[[ Extracted data, beginning ]]
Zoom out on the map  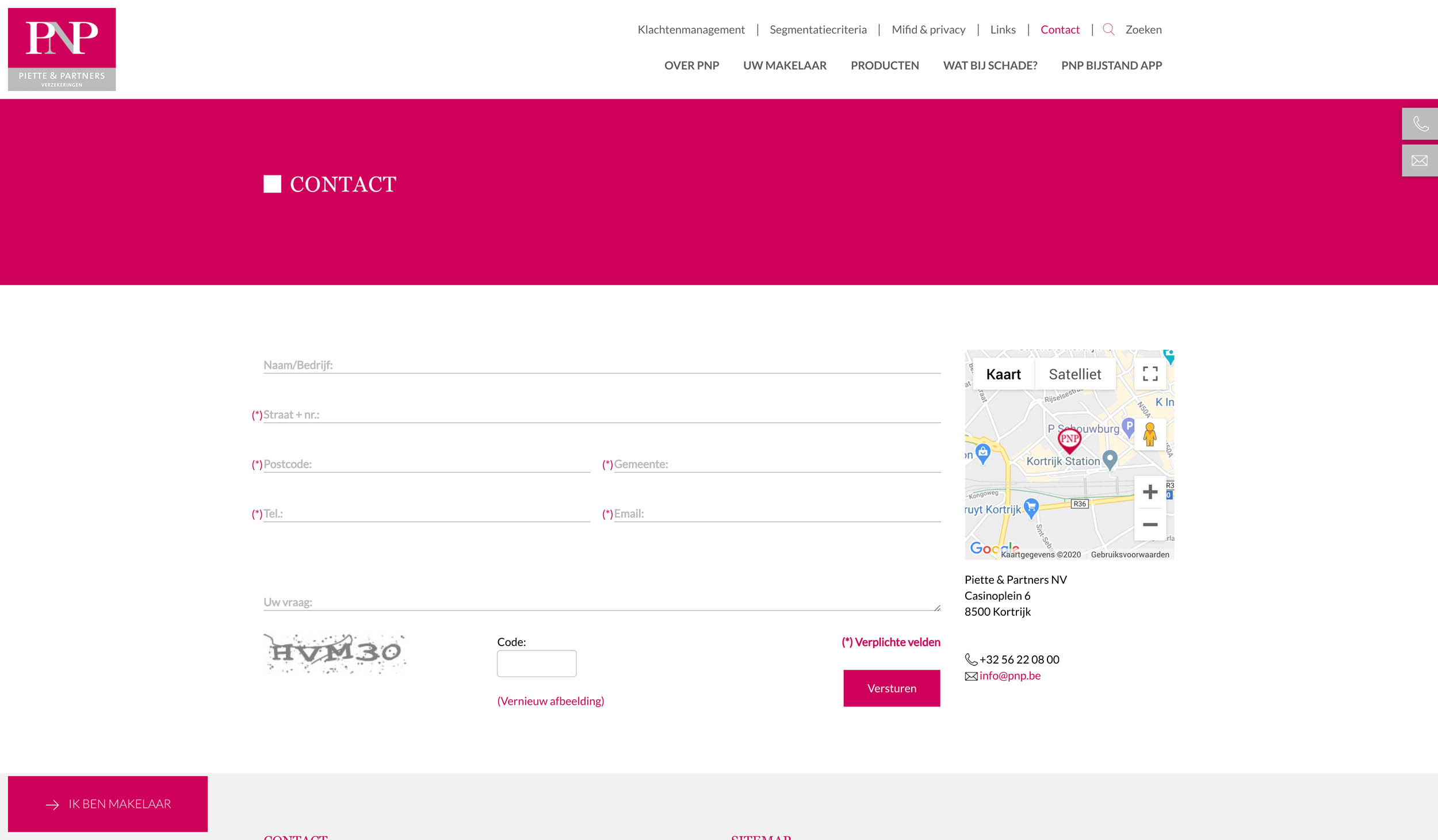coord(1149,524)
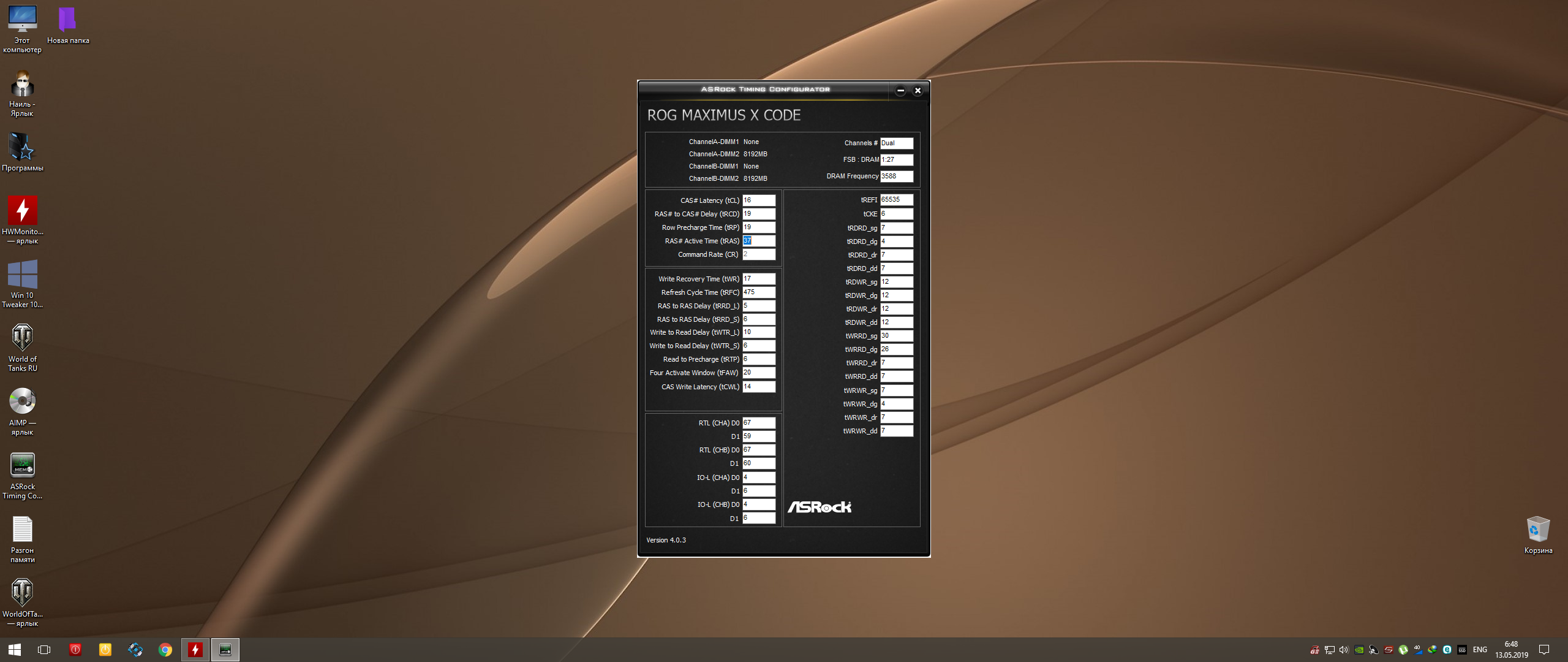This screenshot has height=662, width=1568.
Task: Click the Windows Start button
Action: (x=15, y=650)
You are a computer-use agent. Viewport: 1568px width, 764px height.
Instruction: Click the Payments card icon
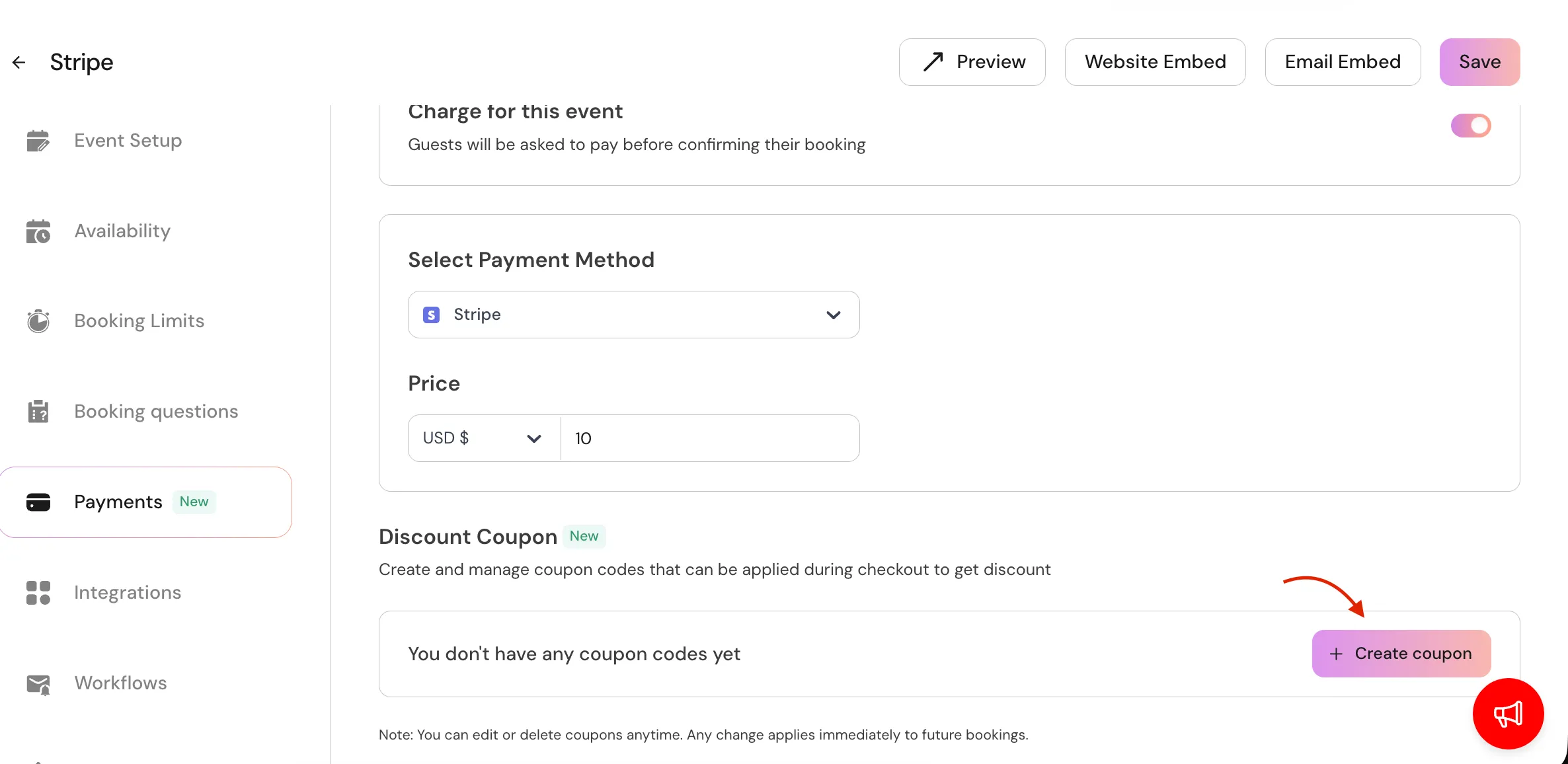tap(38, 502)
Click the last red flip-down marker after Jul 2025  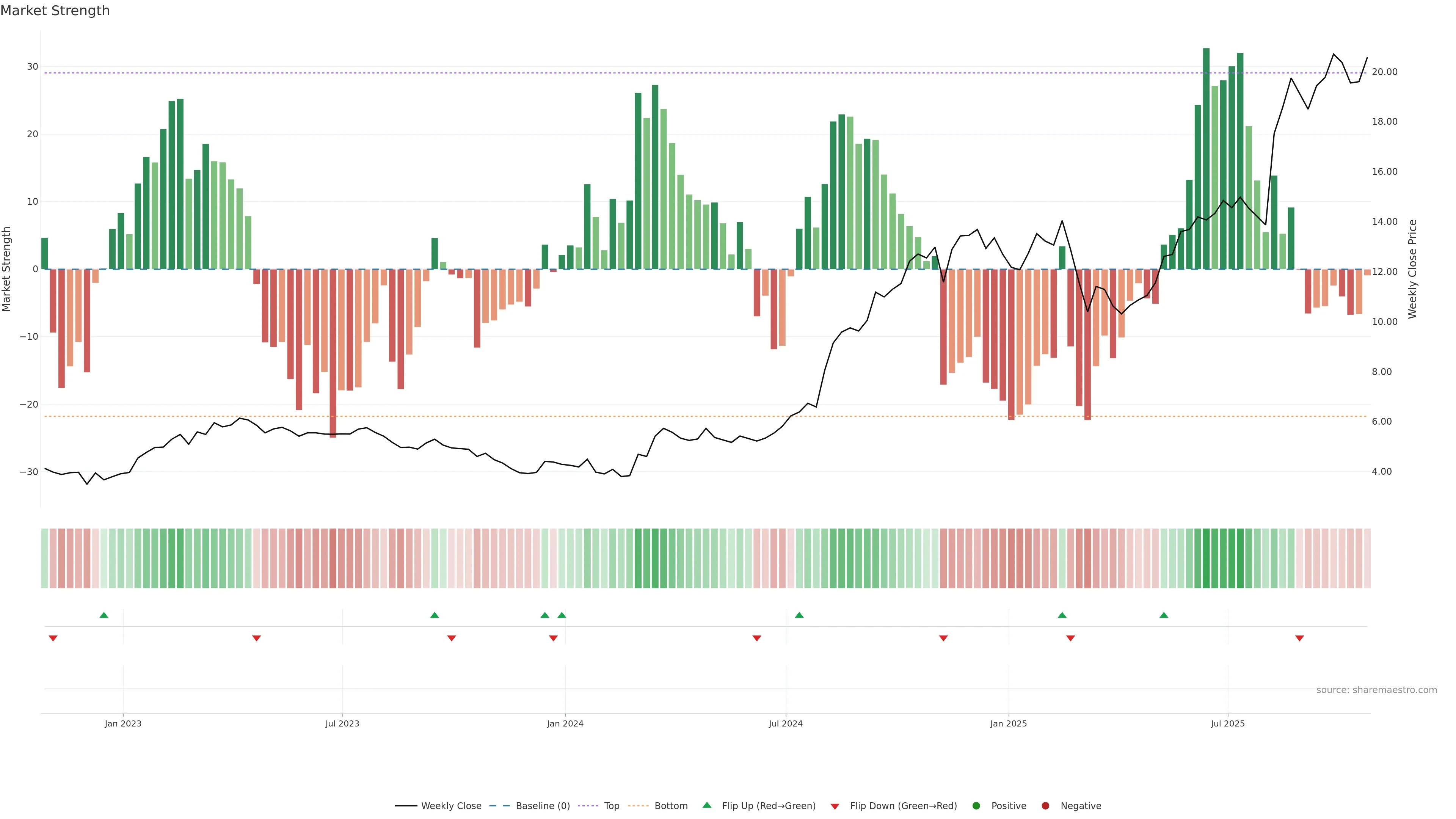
[[ Extracted data, end ]]
Your objective: Only the lines from the line containing "You are a computer-use" through the end of the material should be retyped, exactly and in full, with no pictures.

Answer area:
You are a computer-use agent. Viewport: 1568px width, 764px height.
Instruction: Click the Payments card icon
tap(38, 502)
Click the last red flip-down marker after Jul 2025  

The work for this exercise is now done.